INTERSECTIONS NEWSLETTER
ISE Newsletter 'Intersections' is published quarterly, and features articles that highlight the relationships among the many critical movements, ideas and discussions that seek to combat the problem of social exclusion. Click Here to download the ISE Summer 2010 Newsletter.
WHAT IS SOCIAL EXCLUSION?
Social exclusion refers to the complex processes that deny certain groups access to mainstream life.
Social exclusion is a concept that is used in many parts of the world outside the United States to characterize contemporary forms of social disadvantage. At the ISE, we use the phrase to refer to processes by which entire communities of people are sys tematically blocked from rights, opportunities and resources (e.g., housing, employment, health care, civic engagement, democratic participation and due process) that are normally available to members of American society and that are key to social integration.

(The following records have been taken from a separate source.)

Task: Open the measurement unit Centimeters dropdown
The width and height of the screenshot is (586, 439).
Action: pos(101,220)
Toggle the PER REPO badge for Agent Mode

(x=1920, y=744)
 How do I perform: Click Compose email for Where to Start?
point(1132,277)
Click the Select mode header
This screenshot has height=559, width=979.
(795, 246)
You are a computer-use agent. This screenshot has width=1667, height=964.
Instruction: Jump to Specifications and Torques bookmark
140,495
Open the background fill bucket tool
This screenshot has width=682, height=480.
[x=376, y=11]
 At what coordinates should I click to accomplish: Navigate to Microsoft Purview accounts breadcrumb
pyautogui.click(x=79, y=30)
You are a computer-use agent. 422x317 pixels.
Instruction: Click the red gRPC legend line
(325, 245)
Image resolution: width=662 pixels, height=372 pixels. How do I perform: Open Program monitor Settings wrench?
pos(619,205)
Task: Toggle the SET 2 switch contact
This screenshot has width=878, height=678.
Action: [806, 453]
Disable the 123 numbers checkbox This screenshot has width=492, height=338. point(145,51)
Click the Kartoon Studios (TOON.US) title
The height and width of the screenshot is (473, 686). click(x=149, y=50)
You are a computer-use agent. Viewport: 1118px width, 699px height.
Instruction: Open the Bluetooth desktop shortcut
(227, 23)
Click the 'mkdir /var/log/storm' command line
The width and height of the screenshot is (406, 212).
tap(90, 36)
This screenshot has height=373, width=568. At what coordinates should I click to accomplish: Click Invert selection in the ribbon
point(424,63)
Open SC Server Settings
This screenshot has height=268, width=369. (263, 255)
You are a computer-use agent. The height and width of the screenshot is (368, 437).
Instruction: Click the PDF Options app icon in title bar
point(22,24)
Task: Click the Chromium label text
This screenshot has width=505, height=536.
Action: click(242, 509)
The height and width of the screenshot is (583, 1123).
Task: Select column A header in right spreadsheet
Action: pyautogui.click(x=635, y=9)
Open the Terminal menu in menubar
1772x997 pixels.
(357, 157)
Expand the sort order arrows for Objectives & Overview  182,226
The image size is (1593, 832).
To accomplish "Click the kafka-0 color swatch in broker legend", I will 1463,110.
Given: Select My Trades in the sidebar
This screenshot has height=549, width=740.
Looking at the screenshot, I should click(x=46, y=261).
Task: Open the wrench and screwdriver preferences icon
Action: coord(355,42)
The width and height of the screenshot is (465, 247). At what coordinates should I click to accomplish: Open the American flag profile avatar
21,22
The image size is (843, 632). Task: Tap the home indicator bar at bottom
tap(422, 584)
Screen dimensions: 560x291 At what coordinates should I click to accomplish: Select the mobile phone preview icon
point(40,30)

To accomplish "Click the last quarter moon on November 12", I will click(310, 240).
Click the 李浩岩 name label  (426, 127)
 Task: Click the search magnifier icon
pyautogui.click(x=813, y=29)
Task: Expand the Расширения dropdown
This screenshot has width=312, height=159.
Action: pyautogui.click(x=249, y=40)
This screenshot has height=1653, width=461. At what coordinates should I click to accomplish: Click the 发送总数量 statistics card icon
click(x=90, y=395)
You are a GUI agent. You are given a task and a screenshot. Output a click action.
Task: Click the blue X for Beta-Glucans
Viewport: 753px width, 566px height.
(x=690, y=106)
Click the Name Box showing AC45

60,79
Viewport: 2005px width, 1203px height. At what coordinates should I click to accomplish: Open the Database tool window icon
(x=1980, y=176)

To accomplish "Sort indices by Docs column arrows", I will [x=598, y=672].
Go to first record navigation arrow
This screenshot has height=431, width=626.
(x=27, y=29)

Questions of agency - that is, who or what is responsible for social marginalization - loom large in the social exclusion literatute. Typically, responsibility is attributed to structural features of society, such as laws: public policies: institutional practices; organizational behaviors: and dominant ideologies, values and beliefs. These structures often convey unjust outcomes resulting in disparite social consequences for different communities of people.
PREMISE OF THE WORK OF THE ISE
Societal structures fundamentally impact human welfare, often in ways that convey extreme and persistent relative disadvantage to some communities; and addressing social disadvantage requires a thorough analysis, understanding and tackling of its underlying structural origins.
THE GOALS OF THE ISE ARE TO
- Analyze the ways in which structural features of society condition, sometimes in adverse ways, human welfare;
- Stimulate public dialogue on the underlying causes of disadvantage and on possible solutions; and
- Engage in practical work that sheds light on and addresses social marginalization.